◆ Data excerpts
● ● ● ●

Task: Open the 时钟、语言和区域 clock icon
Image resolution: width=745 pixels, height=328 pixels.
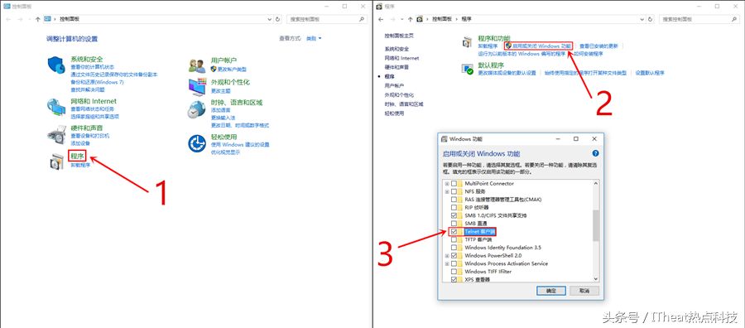Action: [197, 110]
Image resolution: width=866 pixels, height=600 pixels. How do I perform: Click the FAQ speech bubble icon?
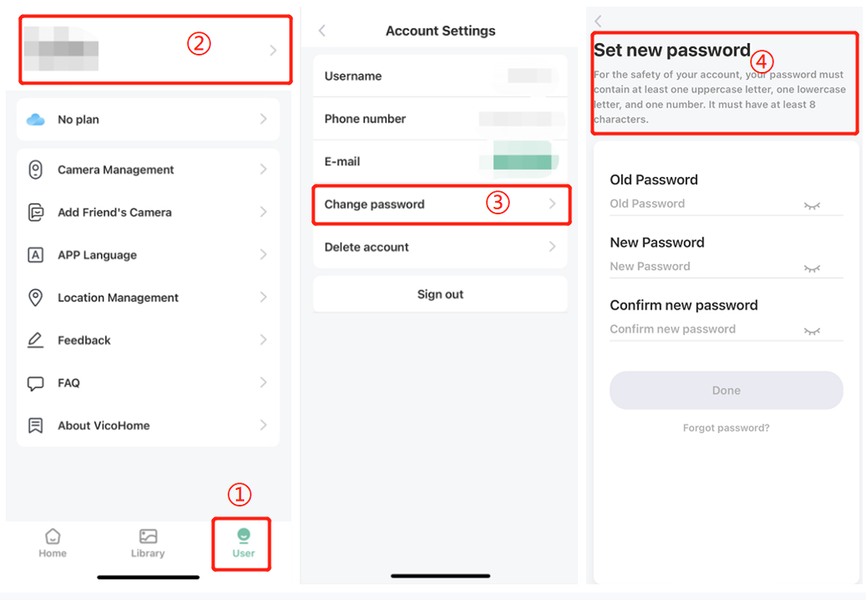(36, 383)
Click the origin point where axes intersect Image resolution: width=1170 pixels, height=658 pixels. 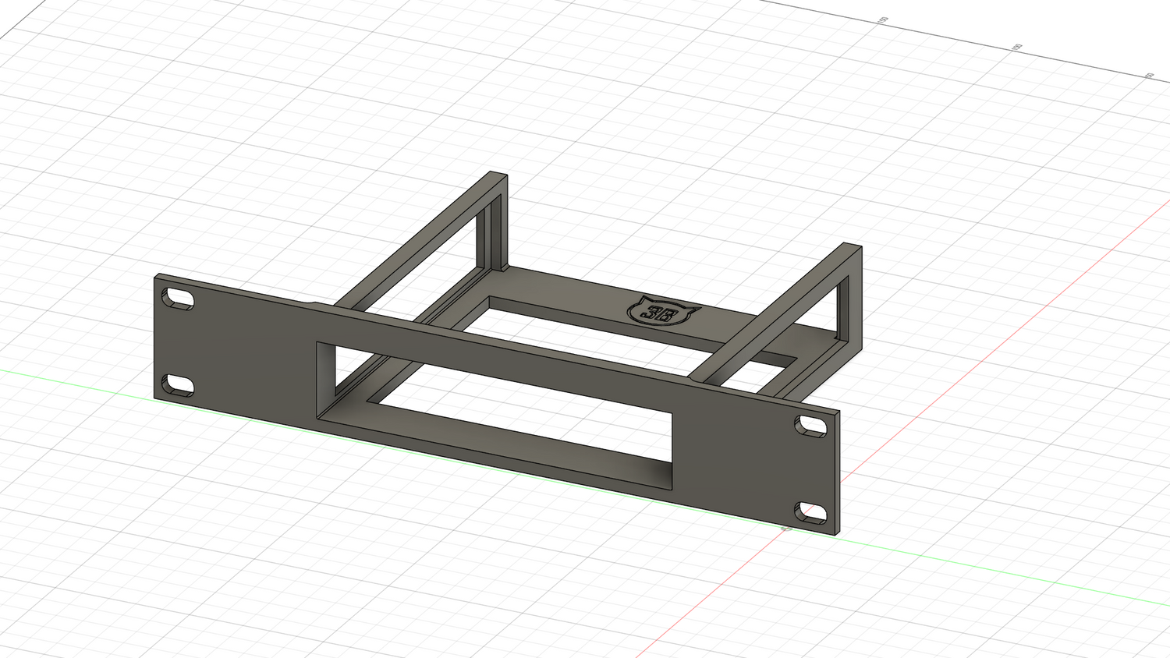pos(786,529)
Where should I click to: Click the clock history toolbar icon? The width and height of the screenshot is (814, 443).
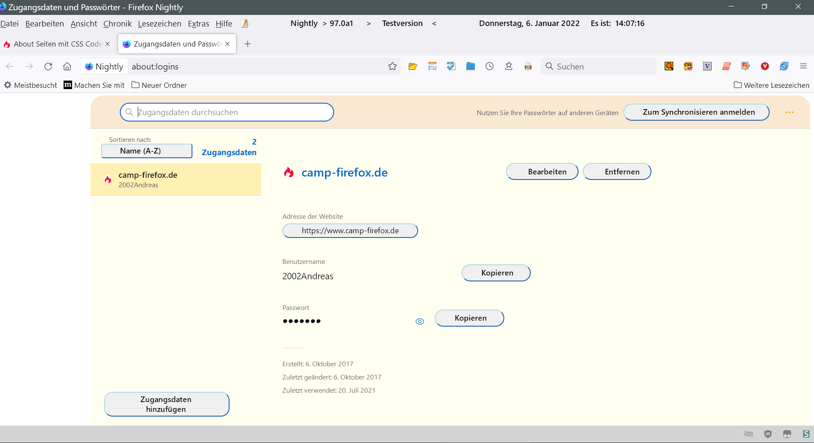489,67
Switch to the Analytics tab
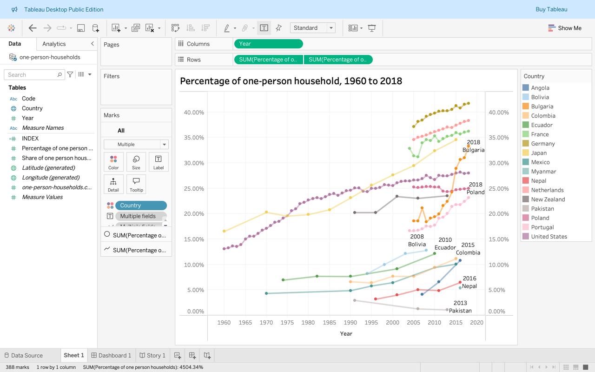This screenshot has width=595, height=372. (54, 44)
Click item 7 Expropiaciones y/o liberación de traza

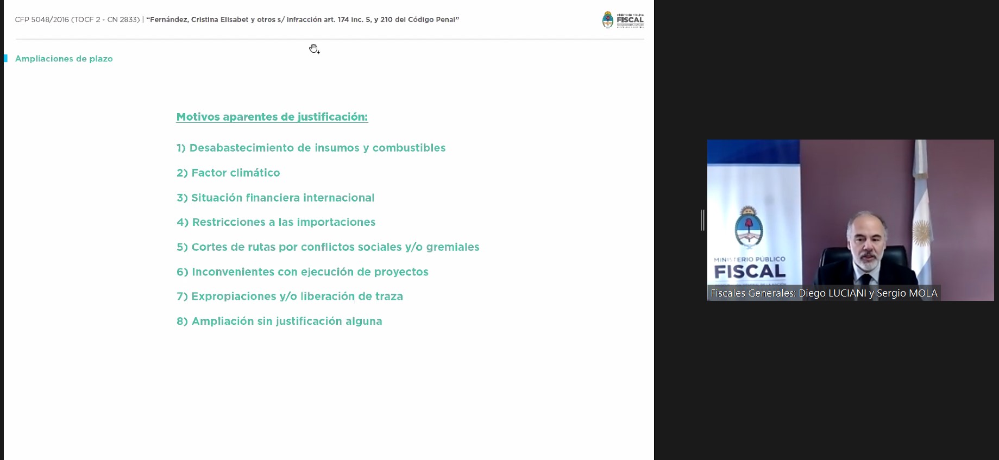tap(290, 297)
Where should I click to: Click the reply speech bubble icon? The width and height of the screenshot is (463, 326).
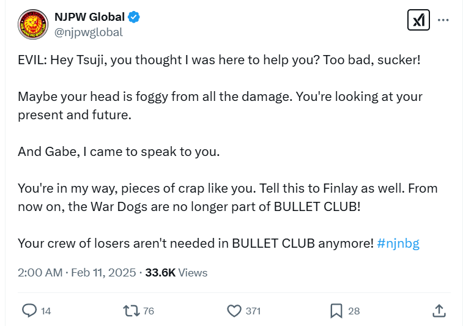[x=29, y=311]
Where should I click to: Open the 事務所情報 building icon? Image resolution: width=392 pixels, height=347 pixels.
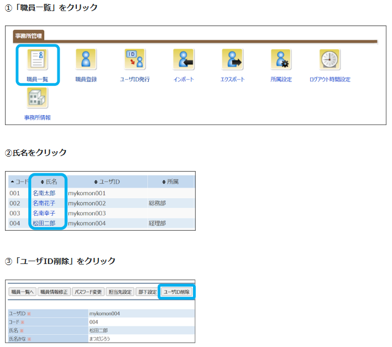click(x=38, y=98)
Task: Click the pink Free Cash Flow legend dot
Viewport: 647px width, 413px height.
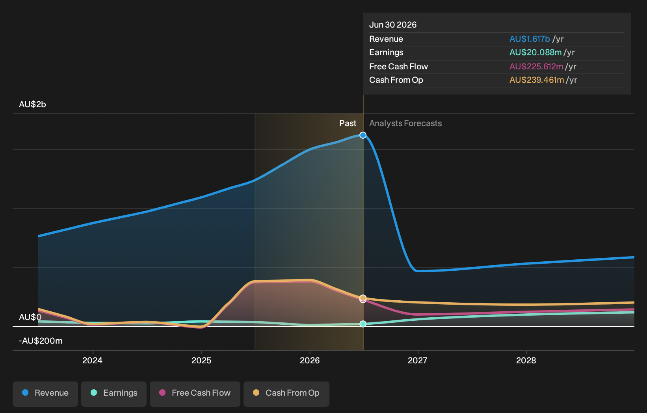Action: [x=162, y=393]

● ● ● ●

◆ Brief
Return nothing except the lines from the line with "Where should I click to: Click the reply" through the last line of the records above, copied exactly and without pictures.

◆ Task response
Where should I click to: Click the reply speech bubble icon? The width and height of the screenshot is (463, 326).
[x=29, y=311]
Where should I click to: Open the 事務所情報 building icon? Image resolution: width=392 pixels, height=347 pixels.
click(x=38, y=98)
Task: Click the pink Free Cash Flow legend dot
Viewport: 647px width, 413px height.
Action: [x=162, y=393]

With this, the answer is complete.